REQUIRED TASK –
Rewrite the lines from the one containing "Where should I click to: Click the block" through the one containing "pyautogui.click(x=46, y=24)", inclusive, changing "History" to "Bookmarks" and leaving everything else unchanged.

Item-finding rows –
** Start **

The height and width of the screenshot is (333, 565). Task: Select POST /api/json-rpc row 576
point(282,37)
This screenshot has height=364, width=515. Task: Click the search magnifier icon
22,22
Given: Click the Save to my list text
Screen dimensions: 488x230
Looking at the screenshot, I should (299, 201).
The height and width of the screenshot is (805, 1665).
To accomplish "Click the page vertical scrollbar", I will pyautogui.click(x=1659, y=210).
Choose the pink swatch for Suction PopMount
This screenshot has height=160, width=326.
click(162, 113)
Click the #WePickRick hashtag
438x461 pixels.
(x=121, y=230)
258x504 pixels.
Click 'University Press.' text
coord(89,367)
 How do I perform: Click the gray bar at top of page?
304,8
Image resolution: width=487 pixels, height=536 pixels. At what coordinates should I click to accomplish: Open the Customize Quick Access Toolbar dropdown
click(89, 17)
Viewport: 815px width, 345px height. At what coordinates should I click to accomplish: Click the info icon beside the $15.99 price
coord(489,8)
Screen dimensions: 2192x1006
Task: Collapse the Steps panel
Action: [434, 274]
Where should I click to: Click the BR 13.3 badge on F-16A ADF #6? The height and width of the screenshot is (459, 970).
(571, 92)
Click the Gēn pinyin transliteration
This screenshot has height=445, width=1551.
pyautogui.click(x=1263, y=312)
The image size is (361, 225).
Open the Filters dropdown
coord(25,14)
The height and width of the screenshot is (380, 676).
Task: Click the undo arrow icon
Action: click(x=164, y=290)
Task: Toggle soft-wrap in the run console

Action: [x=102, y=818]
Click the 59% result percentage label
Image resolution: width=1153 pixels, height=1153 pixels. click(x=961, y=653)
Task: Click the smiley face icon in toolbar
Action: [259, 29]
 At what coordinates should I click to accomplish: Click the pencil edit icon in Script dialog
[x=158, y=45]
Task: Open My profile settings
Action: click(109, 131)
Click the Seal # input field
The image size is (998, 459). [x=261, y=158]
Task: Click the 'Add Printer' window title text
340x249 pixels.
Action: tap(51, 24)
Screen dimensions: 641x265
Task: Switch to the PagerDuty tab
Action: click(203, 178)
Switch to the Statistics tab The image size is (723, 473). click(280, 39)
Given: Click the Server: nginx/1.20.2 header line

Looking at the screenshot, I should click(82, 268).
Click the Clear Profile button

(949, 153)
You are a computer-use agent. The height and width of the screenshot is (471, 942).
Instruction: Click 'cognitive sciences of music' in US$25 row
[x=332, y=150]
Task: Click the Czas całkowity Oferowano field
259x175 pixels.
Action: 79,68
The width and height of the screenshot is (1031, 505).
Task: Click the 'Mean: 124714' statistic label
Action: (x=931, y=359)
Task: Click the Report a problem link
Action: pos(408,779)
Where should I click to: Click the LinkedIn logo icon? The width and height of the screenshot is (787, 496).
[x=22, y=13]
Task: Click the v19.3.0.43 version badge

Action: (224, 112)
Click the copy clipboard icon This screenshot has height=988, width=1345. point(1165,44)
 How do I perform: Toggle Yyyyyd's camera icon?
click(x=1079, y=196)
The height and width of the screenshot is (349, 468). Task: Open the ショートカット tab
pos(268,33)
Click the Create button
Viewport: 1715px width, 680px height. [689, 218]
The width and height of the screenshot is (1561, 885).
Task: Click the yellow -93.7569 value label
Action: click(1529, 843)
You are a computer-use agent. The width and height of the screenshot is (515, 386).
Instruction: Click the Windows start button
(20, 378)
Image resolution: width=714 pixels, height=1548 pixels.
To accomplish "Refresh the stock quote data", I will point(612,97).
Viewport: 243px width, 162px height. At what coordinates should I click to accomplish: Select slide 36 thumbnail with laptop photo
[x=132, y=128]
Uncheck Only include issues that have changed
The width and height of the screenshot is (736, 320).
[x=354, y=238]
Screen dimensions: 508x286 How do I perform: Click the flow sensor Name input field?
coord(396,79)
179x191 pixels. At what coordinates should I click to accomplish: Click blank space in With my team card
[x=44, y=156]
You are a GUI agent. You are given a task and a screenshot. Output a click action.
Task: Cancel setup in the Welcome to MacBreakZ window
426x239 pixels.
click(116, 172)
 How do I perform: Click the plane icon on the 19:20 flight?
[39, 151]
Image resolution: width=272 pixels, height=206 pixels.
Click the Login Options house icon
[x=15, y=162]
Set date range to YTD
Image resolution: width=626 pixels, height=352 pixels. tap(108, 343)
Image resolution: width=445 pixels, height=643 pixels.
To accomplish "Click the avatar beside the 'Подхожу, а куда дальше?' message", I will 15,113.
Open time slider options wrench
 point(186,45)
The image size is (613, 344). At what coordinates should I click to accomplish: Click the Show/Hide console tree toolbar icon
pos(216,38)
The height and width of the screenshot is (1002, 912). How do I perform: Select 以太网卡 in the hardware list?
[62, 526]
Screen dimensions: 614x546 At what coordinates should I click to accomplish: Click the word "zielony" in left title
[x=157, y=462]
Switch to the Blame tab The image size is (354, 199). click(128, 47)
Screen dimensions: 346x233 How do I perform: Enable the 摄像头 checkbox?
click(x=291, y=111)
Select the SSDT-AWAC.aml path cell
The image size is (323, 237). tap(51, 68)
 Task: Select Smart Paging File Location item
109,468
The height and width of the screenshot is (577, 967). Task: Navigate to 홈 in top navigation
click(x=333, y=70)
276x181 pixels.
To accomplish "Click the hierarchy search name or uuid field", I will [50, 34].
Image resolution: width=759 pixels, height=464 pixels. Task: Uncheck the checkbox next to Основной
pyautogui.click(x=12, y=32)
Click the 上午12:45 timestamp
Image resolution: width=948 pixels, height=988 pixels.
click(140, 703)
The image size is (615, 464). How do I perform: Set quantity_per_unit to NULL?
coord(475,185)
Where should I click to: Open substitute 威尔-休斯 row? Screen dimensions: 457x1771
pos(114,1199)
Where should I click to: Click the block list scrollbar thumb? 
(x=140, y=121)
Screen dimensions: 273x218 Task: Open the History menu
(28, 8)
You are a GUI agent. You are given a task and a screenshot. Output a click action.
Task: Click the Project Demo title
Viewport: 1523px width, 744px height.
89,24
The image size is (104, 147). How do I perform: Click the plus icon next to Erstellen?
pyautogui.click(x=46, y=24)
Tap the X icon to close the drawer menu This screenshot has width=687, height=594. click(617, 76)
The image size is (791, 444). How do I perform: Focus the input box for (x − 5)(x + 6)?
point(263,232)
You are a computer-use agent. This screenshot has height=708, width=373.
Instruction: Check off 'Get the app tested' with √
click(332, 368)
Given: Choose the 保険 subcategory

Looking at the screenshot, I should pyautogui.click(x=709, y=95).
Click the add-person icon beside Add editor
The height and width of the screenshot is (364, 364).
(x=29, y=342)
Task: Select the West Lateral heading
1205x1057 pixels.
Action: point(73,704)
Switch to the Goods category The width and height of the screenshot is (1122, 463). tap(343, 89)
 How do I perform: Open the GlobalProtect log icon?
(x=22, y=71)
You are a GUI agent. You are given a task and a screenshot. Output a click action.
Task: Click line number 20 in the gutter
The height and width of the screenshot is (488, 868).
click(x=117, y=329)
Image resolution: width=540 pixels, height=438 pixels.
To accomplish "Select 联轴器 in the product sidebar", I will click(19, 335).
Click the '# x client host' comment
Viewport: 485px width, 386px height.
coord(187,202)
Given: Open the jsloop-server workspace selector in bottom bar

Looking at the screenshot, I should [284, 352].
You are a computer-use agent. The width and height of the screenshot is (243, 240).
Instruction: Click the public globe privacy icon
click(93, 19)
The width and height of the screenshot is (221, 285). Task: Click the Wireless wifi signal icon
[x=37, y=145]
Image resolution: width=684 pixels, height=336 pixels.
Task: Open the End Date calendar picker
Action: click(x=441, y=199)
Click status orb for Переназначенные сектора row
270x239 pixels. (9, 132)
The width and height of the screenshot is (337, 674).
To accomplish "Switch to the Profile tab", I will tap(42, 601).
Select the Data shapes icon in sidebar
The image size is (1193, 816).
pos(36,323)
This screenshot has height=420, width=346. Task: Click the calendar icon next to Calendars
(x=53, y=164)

** End **

SOLUTION TO THIS EXERCISE –
Where should I click to: Click the block list scrollbar thumb? 
(x=140, y=121)
Screen dimensions: 273x218 Task: Open the Bookmarks menu
(28, 8)
You are a GUI agent. You are given a task and a screenshot. Output a click action.
Task: Click the Project Demo title
Viewport: 1523px width, 744px height.
89,24
The image size is (104, 147). How do I perform: Click the plus icon next to Erstellen?
pyautogui.click(x=46, y=24)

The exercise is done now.